License options#

ACEMD is dual-licensed. The right license depends on whether you’re doing commercial work and how your hardware is organised.

Non-commercial license#

Free for academic and non-profit use under the Acellera Software Not-for-Profit License Agreement. No license file is required to run ACEMD non-commercially; the package prints the license terms on first run and registration is optional (and silences the message).

If your work is funded by, conducted at, or otherwise tied to a for-profit organisation, you need a commercial license — see below.

Commercial license#

Required for any commercial use, including fee-based services. Contact info@acellera.com for terms.

Commercial licenses come in three deployment shapes. Pick the one that matches how your users access compute:

Node-locked#

A license.dat file bound to the MAC address of a specific machine.

  • Best for individual workstations or small HPC clusters where ACEMD only runs on a handful of fixed hosts.

  • You provide the MAC address(es) at purchase. The license is issued for those hosts and won’t validate on other hardware.

  • See Install a node-locked license.

Floating#

A license file deployed on a single license server machine; clients check out a license at runtime from a fixed pool.

  • Best for larger HPC clusters where any of many nodes might run ACEMD, and you don’t want to bind to specific node MACs.

  • You provide the MAC of the license-server host plus the maximum concurrent-license count.

  • Clients need network access (default TCP 27000) to the license server.

  • See Deploy a floating license server.

Cloud#

Same protocol as floating, but the license server is hosted by Acellera.

  • Best for cloud/virtualised environments where MAC addresses are unstable and you don’t want to run your own license server.

  • You receive a public IP and port; set ACELLERA_LICENSE_SERVER=<port>@<ip> on each client.

  • Clients need network access to Acellera’s server.
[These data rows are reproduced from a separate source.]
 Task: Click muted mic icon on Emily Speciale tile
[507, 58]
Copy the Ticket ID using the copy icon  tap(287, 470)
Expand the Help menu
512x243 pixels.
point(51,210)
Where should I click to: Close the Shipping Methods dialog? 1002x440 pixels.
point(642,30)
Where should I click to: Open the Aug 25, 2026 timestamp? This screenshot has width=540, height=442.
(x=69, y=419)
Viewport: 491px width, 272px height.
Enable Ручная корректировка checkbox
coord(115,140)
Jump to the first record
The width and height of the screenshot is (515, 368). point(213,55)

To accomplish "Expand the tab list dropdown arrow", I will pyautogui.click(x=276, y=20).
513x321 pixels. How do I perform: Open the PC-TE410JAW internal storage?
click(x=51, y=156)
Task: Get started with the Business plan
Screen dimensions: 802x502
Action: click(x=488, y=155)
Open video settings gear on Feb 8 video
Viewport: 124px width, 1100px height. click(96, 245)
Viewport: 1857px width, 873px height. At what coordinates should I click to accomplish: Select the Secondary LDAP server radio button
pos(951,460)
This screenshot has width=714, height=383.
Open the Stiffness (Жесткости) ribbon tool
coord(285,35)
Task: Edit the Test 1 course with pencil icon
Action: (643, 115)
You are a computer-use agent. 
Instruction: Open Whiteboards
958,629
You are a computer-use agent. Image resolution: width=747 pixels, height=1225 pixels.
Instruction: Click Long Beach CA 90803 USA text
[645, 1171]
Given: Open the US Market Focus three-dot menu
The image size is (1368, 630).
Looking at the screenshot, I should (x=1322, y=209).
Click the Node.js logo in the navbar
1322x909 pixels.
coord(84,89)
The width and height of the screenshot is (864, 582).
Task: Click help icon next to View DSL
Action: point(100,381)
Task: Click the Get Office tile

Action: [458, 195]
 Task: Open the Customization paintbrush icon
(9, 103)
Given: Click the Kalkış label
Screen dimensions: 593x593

Which one for which situation#

Situation

Pick

Solo workstation

Non-commercial or node-locked

Small lab, a few fixed GPU hosts

Node-locked

HPC cluster, many shared nodes

Floating

Cloud / Kubernetes / spot instances

Cloud

How ACEMD finds the license at runtime#

ACEMD looks for a license in the following places (both the American and British spellings are accepted for each environment variable):

  • Environment variables ACELLERA_LICENSE_SERVER / ACELLERA_LICENCE_SERVER — for floating and cloud.

  • Environment variables ACELLERA_LICENSE_FILE / ACELLERA_LICENCE_FILE — explicit path to a node-locked file.

  • /opt/acellera/license.dat (or licence.dat) — system-wide node-locked location.

  • ~/.acellera/license.dat (or licence.dat) — per-user node-locked location.

If any of these variables is set or any of these files exists, ACEMD hands off to the bundled license-checker binary, which performs the actual validation and decides which license to use. The Python layer does not itself rank the candidates or enforce a precedence between them — that logic lives in the external checker.

acemd --license runs the checker and prints its report so you can verify a license install. Note that acemd --license always exits with status 0; it is informational and does not return a pass/fail exit code, so don’t rely on its exit status in scripts — read its output instead.